I said good successful. They have successes, but they're not good.

Yes I mean Monster Hunter is bad. Fight me. I'll be in 2017 while you're still doing janky rear end 2003 animations and have to resort to invincibility frames.

Codependent Poster
Oct 20, 2003

Samuringa posted:

Drogma's winning quotes are all Pawn Dialogue.

WolvesWolverines hunt in packs!

Wanderer
Nov 5, 2006

our every move is the new tradition

Aphrodite posted:

Yes I mean Monster Hunter is bad. Fight me. I'll be in 2017 while you're still doing janky rear end 2003 animations and have to resort to invincibility frames.

I don't much care for the franchise either, but you and I appear to be outnumbered by--[looks out windows, counts heads, does math]--the entire population of the Japanese archipelago.

ImpAtom
May 24, 2007

Aphrodite posted:

I said good successful. They have successes, but they're not good.

Yes I mean Monster Hunter is bad. Fight me. I'll be in 2017 while you're still doing janky rear end 2003 animations and have to resort to invincibility frames.

I can't think of any major action franchise on the planet that doesn't use invincibility frames. Even Dark Souls has i-frames.

Aphrodite
Jun 27, 2006

Wanderer posted:

I don't much care for the franchise either, but you and I appear to be outnumbered by--[looks out windows, counts heads, does math]--the entire population of the Japanese archipelago.

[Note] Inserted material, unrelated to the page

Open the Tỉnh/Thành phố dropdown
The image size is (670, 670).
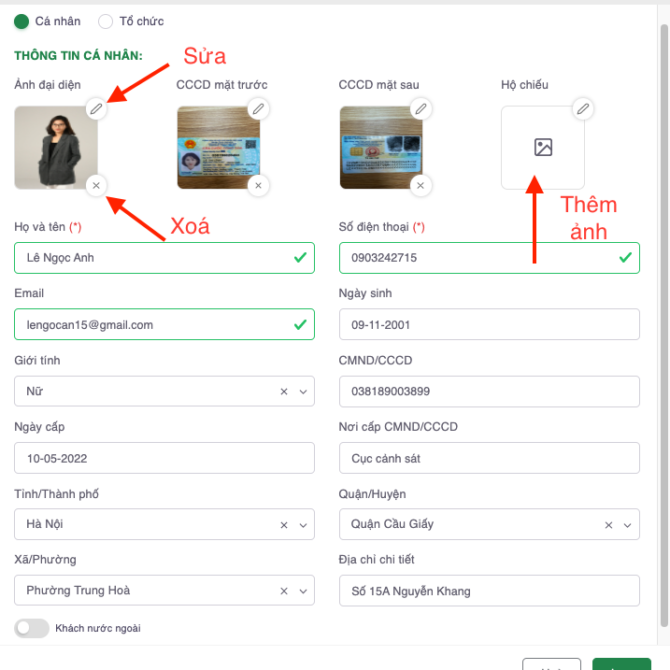(303, 525)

All it took last time was one fat man and one little boy.

I'm neither but I figure I have at least the combat prowess of a small child. You better bulk up.

Lightning Lord
Feb 21, 2013

$200 a day, plus expenses

Hasn't Capcom's success making money off pachinko and mobile gaming been diverting their attention away from traditional video gaming a bit? Obviously nowhere near the level of Konami, but that probably factors in at least a bit.

Zoro
Aug 30, 2017

by Smythe
I was unaware of this. I didn't know that the graphical and technological upgrades made games prohibitively expensive to make. I never expected the industry to advance itself into a dire situation. It's fascinating and away.

Wanderer
Nov 5, 2006

our every move is the new tradition

Lightning Lord posted:

Hasn't Capcom's success making money off pachinko and mobile gaming been diverting their attention away from traditional video gaming a bit? Obviously nowhere near the level of Konami, but that probably factors in at least a bit.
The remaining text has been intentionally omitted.